> [SET TASKS]:
(a) In the post about eating vegetarian in New Orleans, how many days away is the annual meeting?
(b) Print the post about eating vegetarian in New Orleans, starting with "New Orleans for" and going on through "the food situation.".
(c) Carry on the post about eating vegetarian in New Orleans from where it stops.

> [SOURCE EXTRACT]:
============

New Orleans for Vegetarians - A request for suggestions

I visited the AALL website today only to see in bold blue type that the annual meeting is in only 68 days! I have never been to New Orleans and am very interested to see what it's like. I can't wait to see new places, meet new people and see old friends. However, what I am not looking forward to is the food situation.

As you can probably guess from the title of this posting, I am a vegetarian. And contrary to what it appears most people believe (even here in Seattle), I do NOT eat seafood. Yes, this means I do not eat fish, oysters, crawfish, etc. Though I'm an ovo lacto vegetarian, so I do eat eggs and dairy (which expands my options but I'm not so sure how much in this case). While I can appreciate people's anticipation for the feasts that await them in a couple months, I am currently having flashbacks to my week of quesadillas in San Antonio.

============

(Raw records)

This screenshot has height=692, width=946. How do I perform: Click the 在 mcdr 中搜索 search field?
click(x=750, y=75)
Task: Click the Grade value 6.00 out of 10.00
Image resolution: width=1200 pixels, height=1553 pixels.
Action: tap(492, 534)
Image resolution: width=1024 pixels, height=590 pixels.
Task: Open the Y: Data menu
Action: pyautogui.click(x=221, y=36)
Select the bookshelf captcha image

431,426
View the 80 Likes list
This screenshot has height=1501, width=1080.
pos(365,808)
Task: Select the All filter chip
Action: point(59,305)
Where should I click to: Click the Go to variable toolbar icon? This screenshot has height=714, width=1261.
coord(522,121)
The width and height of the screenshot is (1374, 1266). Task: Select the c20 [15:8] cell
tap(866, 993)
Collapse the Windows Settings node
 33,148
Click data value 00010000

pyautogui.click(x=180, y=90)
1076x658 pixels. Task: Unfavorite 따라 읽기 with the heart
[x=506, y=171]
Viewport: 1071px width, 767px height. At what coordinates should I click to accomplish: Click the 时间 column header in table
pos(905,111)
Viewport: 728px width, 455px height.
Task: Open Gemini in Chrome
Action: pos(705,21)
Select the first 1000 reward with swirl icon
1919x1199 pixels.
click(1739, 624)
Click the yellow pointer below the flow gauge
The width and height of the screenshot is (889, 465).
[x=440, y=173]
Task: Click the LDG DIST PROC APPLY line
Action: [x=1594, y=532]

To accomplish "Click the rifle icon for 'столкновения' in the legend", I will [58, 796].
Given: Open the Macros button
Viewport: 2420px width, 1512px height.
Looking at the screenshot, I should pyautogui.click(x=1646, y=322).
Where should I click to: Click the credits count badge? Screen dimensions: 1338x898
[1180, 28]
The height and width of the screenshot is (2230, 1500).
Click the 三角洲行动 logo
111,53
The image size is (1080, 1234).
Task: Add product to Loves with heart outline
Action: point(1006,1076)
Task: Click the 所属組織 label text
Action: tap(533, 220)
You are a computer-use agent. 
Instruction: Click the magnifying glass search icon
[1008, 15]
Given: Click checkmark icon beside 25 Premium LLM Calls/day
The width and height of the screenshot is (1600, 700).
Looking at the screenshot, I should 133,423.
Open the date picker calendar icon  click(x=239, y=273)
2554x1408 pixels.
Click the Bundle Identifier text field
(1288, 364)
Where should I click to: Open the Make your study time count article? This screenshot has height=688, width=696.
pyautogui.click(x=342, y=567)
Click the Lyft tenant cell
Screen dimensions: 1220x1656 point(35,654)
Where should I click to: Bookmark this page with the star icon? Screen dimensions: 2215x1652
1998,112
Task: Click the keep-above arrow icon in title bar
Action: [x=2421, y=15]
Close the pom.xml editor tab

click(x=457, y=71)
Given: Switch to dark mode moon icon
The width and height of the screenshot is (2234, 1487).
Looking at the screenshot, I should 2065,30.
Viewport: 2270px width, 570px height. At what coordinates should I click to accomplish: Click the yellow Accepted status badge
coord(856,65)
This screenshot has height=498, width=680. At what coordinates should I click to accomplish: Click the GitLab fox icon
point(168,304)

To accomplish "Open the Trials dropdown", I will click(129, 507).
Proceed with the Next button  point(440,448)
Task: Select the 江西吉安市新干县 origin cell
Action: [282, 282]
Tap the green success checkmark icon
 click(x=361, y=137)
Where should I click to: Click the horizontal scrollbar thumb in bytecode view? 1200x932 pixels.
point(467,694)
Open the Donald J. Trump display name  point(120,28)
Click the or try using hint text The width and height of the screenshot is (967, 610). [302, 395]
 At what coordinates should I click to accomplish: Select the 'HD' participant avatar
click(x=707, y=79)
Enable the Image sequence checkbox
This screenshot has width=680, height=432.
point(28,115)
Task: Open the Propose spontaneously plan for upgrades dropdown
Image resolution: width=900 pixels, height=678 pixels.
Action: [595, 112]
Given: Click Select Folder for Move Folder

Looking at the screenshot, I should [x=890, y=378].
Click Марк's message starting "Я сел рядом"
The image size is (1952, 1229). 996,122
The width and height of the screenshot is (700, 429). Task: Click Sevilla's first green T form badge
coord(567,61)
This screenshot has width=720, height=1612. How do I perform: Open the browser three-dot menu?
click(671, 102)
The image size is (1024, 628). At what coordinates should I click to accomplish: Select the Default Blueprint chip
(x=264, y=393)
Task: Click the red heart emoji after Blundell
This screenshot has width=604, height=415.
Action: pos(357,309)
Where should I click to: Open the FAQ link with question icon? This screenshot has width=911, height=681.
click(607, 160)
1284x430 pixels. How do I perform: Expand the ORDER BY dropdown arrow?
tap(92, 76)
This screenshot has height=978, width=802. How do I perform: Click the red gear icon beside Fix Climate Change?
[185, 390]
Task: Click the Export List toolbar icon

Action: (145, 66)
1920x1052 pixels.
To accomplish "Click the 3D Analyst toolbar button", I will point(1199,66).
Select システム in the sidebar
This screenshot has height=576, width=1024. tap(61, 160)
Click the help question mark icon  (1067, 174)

============

> [TASK RESULTS]:
(a) 68 days.

(b)
New Orleans for Vegetarians - A request for suggestions

I visited the AALL website today only to see in bold blue type that the annual meeting is in only 68 days! I have never been to New Orleans and am very interested to see what it's like. I can't wait to see new places, meet new people and see old friends. However, what I am not looking forward to is the food situation.

(c)
I decided to see if I could find a few restaurant options. I searched Yahoo! travel, Citysearch, and went through a couple of veg-friendly lists and the handful of options I found seem to be too far to walk to. Looks like it might be a week of cliff bars and iceberg lettuce "salad."

So I'd love to hear about any places you'd like to suggest with good vegi options that are within walking distance of the convention center. Please feel free to make a comment and share. The entire AALL vegetarian constituency will thank you for it.